▶ Job:
Please rewrite the items starting with the line that contains "Click the com.chamo…hamomile-App" and continuing through the end of the items, substituting "navigation" for "hamburger" and leaving everything else unchanged.
★ ★ ★ ★ ★ ★ ★
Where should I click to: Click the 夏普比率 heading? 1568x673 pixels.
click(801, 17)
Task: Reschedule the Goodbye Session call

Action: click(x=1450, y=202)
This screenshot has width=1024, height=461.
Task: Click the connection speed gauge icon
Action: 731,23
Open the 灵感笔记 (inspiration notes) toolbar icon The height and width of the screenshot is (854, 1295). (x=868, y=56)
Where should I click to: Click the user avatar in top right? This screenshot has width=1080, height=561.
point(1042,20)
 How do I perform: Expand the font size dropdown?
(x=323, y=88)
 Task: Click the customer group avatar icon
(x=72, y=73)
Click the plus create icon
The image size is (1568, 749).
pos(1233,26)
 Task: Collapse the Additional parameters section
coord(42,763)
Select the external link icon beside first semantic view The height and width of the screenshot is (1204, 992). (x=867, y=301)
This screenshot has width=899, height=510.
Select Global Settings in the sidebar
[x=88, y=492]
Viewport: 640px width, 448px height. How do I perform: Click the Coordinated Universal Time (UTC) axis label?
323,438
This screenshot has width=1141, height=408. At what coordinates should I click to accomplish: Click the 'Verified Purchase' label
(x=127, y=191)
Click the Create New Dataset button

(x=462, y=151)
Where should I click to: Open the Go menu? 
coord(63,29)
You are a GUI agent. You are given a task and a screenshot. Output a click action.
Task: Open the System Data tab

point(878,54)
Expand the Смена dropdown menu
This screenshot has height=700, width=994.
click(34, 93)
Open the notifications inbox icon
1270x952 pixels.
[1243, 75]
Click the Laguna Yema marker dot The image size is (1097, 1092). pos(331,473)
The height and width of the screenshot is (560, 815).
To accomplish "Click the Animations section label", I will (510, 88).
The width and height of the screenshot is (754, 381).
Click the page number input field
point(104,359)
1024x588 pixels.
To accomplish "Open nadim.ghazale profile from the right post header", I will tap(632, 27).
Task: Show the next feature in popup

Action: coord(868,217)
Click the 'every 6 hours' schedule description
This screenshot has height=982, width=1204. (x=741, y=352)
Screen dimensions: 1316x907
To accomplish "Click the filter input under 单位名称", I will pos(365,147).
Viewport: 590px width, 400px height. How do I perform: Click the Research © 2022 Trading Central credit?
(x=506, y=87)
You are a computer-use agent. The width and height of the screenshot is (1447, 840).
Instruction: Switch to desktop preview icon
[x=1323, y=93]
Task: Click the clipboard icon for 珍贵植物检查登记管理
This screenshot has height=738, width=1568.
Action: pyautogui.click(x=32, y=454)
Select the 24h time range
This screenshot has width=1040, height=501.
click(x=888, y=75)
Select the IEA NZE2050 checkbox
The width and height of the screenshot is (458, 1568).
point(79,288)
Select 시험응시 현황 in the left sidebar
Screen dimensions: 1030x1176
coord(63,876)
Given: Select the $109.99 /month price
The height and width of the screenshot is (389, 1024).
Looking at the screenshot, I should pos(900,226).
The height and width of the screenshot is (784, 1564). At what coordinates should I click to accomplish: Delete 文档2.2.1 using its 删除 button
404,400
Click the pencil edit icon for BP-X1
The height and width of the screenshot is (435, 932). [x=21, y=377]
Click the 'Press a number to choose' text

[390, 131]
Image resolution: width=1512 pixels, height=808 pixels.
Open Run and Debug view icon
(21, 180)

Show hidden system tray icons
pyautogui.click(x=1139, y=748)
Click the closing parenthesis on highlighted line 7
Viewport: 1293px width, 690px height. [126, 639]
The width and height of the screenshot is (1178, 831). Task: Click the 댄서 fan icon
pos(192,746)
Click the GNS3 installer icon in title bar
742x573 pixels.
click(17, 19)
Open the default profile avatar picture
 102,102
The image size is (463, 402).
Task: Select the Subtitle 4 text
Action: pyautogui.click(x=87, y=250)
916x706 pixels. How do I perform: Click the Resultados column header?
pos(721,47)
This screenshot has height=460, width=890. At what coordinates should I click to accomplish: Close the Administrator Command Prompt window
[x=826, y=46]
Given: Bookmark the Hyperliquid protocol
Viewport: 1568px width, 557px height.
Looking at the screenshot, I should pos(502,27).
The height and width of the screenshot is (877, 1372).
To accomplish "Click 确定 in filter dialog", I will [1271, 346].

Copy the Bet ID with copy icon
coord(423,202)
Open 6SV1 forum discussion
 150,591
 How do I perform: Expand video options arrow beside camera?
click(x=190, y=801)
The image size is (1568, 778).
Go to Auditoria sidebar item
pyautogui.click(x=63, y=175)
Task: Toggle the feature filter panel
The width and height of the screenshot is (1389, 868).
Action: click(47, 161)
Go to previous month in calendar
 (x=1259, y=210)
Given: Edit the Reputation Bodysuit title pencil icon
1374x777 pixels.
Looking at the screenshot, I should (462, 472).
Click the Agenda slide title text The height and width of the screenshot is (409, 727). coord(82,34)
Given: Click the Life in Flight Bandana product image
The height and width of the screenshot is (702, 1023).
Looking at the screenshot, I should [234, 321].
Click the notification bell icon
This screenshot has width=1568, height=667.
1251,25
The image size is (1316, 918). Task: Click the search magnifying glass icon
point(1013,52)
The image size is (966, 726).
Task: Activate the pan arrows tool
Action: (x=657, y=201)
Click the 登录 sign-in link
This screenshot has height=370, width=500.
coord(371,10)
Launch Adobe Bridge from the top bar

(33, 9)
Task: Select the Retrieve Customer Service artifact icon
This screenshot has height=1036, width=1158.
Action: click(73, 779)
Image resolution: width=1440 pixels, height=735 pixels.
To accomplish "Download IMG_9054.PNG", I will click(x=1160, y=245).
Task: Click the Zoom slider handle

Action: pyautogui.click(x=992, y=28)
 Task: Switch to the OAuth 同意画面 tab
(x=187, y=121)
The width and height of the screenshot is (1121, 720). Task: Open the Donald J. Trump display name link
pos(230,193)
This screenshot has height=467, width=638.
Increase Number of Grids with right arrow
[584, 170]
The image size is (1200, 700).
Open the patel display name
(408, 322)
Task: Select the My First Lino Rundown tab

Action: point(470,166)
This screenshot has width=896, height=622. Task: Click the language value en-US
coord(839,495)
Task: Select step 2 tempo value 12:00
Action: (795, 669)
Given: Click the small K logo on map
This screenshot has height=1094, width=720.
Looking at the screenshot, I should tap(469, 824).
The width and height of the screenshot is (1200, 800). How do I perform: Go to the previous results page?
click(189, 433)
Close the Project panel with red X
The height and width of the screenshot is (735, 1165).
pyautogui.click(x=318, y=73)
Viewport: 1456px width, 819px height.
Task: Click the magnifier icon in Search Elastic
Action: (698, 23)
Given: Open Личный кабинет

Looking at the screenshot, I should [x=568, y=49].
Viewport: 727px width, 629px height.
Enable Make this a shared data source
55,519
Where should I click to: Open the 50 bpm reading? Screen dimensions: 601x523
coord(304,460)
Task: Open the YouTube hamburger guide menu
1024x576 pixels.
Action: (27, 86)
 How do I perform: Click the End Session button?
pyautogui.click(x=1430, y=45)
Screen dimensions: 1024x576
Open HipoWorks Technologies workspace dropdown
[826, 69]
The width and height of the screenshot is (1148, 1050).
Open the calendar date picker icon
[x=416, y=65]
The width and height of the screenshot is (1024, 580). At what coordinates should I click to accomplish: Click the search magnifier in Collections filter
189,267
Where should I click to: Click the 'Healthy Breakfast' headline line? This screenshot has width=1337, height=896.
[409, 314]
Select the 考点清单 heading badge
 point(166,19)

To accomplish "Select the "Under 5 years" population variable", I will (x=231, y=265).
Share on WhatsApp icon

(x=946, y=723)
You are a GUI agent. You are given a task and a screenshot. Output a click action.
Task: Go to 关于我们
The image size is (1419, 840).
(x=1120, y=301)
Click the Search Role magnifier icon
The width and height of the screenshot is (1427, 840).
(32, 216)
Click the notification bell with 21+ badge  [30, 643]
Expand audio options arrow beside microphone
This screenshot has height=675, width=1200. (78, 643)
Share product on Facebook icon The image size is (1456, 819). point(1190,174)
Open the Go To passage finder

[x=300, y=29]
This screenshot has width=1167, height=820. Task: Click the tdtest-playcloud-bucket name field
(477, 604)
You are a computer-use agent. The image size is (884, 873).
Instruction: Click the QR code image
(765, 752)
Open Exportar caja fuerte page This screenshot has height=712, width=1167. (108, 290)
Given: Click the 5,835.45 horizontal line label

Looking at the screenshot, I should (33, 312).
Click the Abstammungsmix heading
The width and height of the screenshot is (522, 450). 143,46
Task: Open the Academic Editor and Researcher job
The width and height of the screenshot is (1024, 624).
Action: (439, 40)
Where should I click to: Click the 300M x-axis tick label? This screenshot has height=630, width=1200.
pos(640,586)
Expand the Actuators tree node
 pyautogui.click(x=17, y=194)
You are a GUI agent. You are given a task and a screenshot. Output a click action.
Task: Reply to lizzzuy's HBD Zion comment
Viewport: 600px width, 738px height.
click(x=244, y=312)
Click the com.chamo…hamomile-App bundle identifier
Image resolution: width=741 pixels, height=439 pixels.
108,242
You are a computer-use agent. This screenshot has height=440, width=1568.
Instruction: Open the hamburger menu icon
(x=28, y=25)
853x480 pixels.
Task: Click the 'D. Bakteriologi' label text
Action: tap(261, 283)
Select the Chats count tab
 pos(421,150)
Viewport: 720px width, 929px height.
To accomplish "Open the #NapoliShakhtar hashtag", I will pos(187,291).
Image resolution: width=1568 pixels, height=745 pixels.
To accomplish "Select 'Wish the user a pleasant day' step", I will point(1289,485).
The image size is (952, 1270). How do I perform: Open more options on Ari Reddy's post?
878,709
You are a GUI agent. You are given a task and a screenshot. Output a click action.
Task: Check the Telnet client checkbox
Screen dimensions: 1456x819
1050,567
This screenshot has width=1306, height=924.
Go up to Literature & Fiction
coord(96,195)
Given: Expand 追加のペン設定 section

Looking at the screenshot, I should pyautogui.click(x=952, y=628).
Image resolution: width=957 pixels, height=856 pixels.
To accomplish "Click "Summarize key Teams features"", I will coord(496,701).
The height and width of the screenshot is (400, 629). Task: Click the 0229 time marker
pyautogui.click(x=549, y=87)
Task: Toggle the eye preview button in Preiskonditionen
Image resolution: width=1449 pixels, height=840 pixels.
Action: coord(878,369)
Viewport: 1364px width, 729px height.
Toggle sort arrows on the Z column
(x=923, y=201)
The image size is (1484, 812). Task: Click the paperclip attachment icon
★ ★ ★ ★ ★ ★ ★
▶ Response below:
Click the com.chamo…hamomile-App bundle identifier
Image resolution: width=741 pixels, height=439 pixels.
108,242
You are a computer-use agent. This screenshot has height=440, width=1568.
Instruction: Open the navigation menu icon
(x=28, y=25)
853x480 pixels.
Task: Click the 'D. Bakteriologi' label text
Action: tap(261, 283)
Select the Chats count tab
 pos(421,150)
Viewport: 720px width, 929px height.
To accomplish "Open the #NapoliShakhtar hashtag", I will pos(187,291).
Image resolution: width=1568 pixels, height=745 pixels.
To accomplish "Select 'Wish the user a pleasant day' step", I will point(1289,485).
The image size is (952, 1270). How do I perform: Open more options on Ari Reddy's post?
878,709
You are a GUI agent. You are given a task and a screenshot. Output a click action.
Task: Check the Telnet client checkbox
Screen dimensions: 1456x819
1050,567
This screenshot has width=1306, height=924.
Go up to Literature & Fiction
coord(96,195)
Given: Expand 追加のペン設定 section

Looking at the screenshot, I should pyautogui.click(x=952, y=628).
Image resolution: width=957 pixels, height=856 pixels.
To accomplish "Click "Summarize key Teams features"", I will coord(496,701).
The height and width of the screenshot is (400, 629). Task: Click the 0229 time marker
pyautogui.click(x=549, y=87)
Task: Toggle the eye preview button in Preiskonditionen
Image resolution: width=1449 pixels, height=840 pixels.
Action: coord(878,369)
Viewport: 1364px width, 729px height.
Toggle sort arrows on the Z column
(x=923, y=201)
The image size is (1484, 812). Task: Click the paperclip attachment icon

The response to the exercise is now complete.